Destrutivas são, por exemplo, as Damas de Branco,
cujo pensamento político improvável é sintetizado perfeitamente nas palavras de
sua falecida líder, Laura Pollan, quem ao saber que o genocida hondurenho
Micheletti as apoiava – disse: “Bem, eu acho que é algo realmente emocionante
ver como ele foi capaz de sustentar o poder lá em Honduras. É realmente
emocionante saber que ele nos apoia, saber que todos os dias ele pede a Deus
para que em Cuba seja restaurada a democracia, para que não haja nenhum morto,
para que Cuba tenha a paz, e a felicidade; eu realmente sinto-me muito
animada”.
É destrutiva Yoani Sanchez, que – em 2010 –
respondendo a Salim
Lamrani investigador francês sobre as realizações da Revolução, afirmou:
“Mas, em 1959, embora Cuba vivesse em condições difíceis, a situação não era
tão ruim. Havia uma florescente vida intelectual, um pensamento político vivo.

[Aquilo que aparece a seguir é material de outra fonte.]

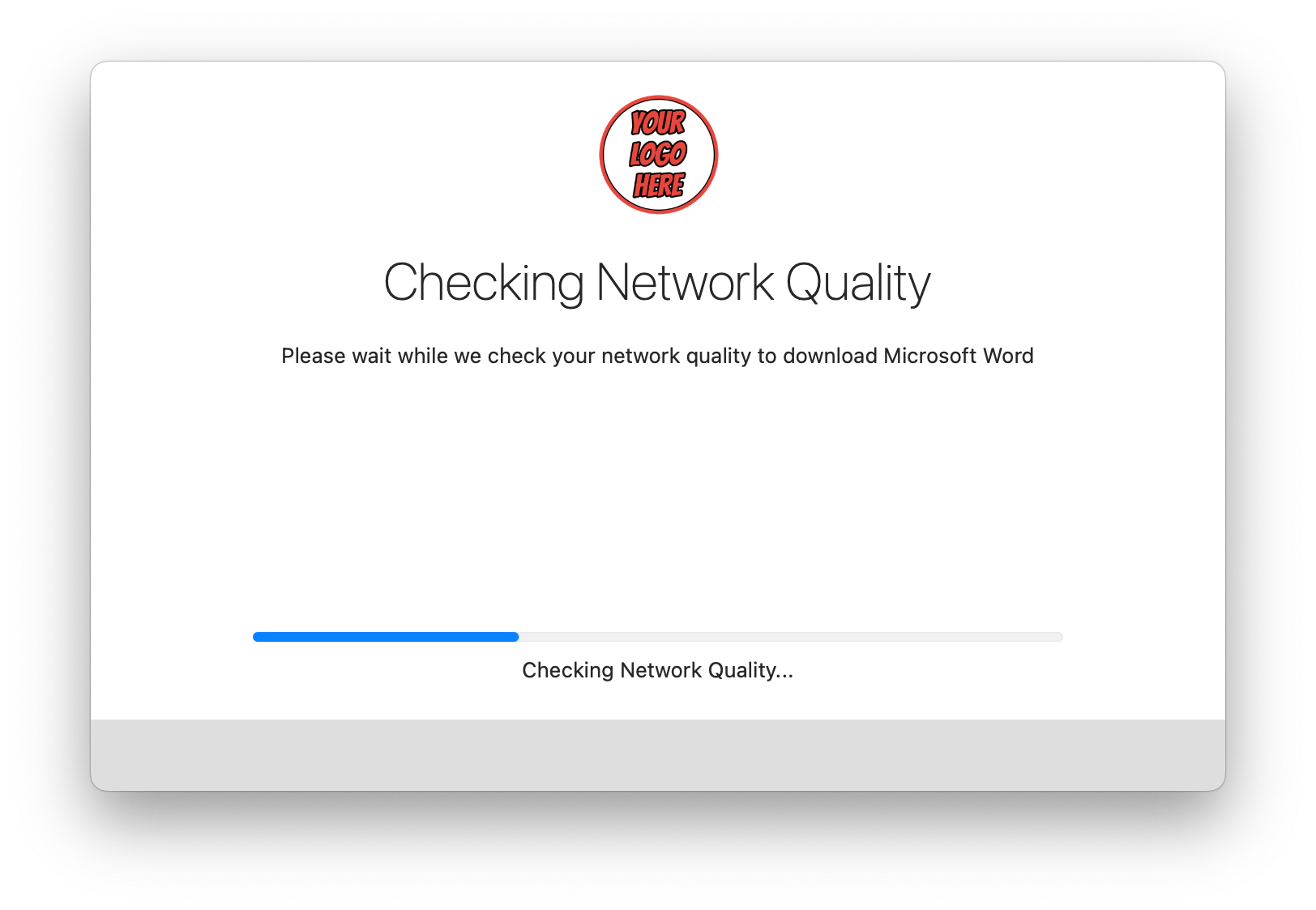Click the circular Your Logo Here image
This screenshot has height=910, width=1316.
click(658, 155)
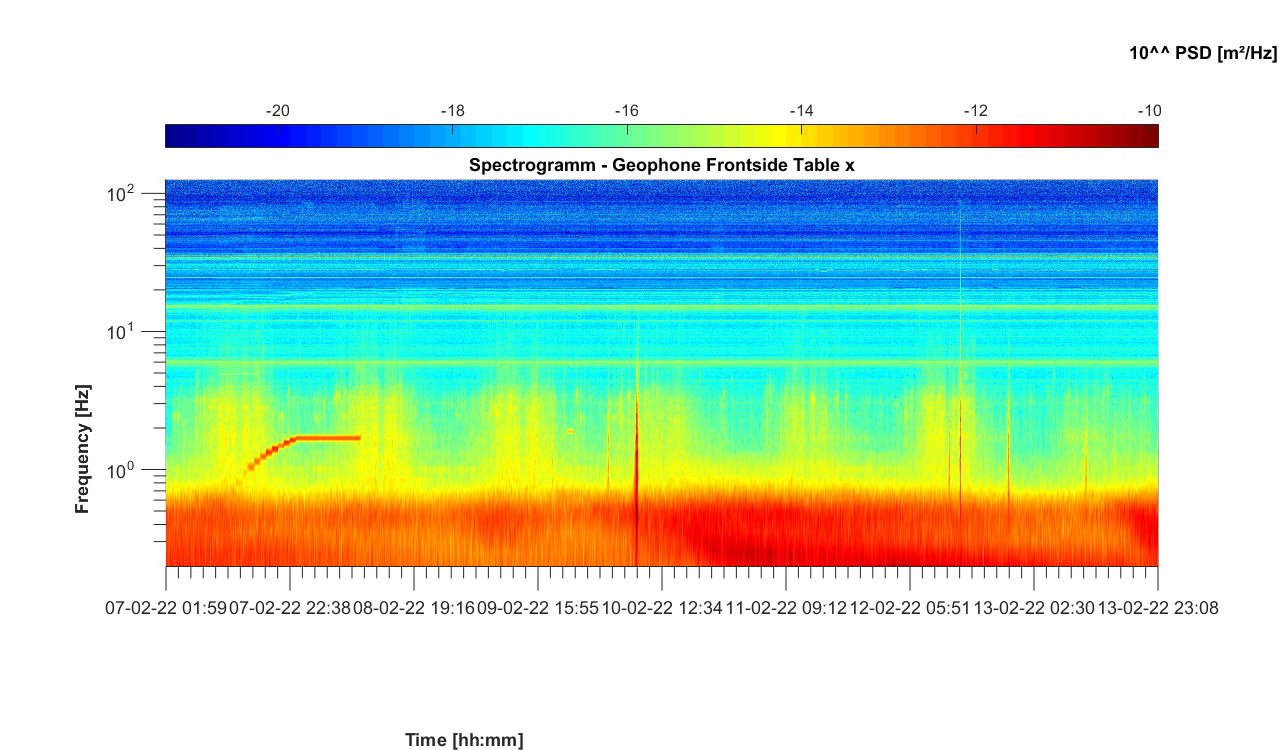
Task: Click the dark blue end of the colorbar
Action: point(172,136)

Na verdade, a maioria das supostas conquistas atuais do sistema foram
resultados inerentes à nossa idiossincrasia…Essas conquistas existiam antes”.
A blogueira é destrutiva porque participou de um
‘Festivalclic’
e, falando de liberdade na internet, esqueceu-se de dizer que há poucos dias o
Google, aplicando a lei do bloqueio, impediu o acesso aos cubanos o acesso ao Google
Analytics.
Obviamente, foram destrutivos os chamados
"ex-presos políticos da primavera negra", que foram a procura de liberdade
na Espanha e que agora, abandonados
e renegados, tornaram-se novamente dissidentes.
Exemplos bem conhecidos. É claro que existem
outros, e entre esses muitos criminosos.
Mas, repito, é uma parte pequena e isolada de uma
magnífica sociedade civil cubana, marchando para o futuro.
Mas parece que a imprensa internacional e –
consequentemente – para a opinião pública em massa (susceptível a influências
da mídia) tudo isso não importa.
Eles estabeleceram que essas pessoas devem ser os
verdadeiros dissidentes cubanos, aqueles que querem destruir o sistema cubano.
Todos os outros, a grande maioria da população cubana, é uma massa sem forma,
passiva e apática, que não pode (e nem deve) aceitar viver em um mundo
alternativo que, finalmente, pode representar (e de fato representa) um exemplo
para “todos os homens e mulheres honradas no mundo”.
Eu, pessoalmente, sou um construtor, sou crítico,
sou um revolucionário. Eu digo em voz alta que Cuba precisa de mudanças,
sobretudo econômicas e políticas, para melhorar a sua situação material e
refinar ainda mais sua democracia. Eu digo que a imprensa cubana deve acordar
deste sonho apático, deve ser dinâmica, curiosa e molestadora.
Eu quero saber por que existem e por quanto tempo
vamos ter duas moedas. Quando ocorrerá a verdadeira reforma de imigração. Eu
quero continuar lutando para eliminar a eventual corrupção. Eu quero saber onde
está o cabo de fibra óptica e saber qual foi o tubarão faminto que a comeu.
Eu não sou um dogmático, eu nunca fui e nunca vou
ser.
No passado já aconteceu que alguém – supostamente
revolucionário, mas certamente não cubano – com uma suposta ótica cubana,
disse-me que Cuba é perfeita, é a sociedade mais avançada, que os cubanos vivem
bem e que se você não gosta que vá viver em Miami. Eu tive que discordar e até
tive que aceitar nomes como ‘revisionista burguês’ ou ‘derrotista’.
Por fim, eu decidi ficar longe dessas pessoas
tristes e prejudiciais (que se definem ‘amigas de Cuba’), eu fico apenas com os
dissidentes cubanos. Por isso, eu decidi me assomar virtualmente a essa
"massa não uniforme". Por isso eu posso gritar com honra,
sabendo que desta vez vou ser respeitado
“Não concordo, eu critico, eu sou um dissidente!”
1 - “Muchacho, aqui las cosas están del carajo”.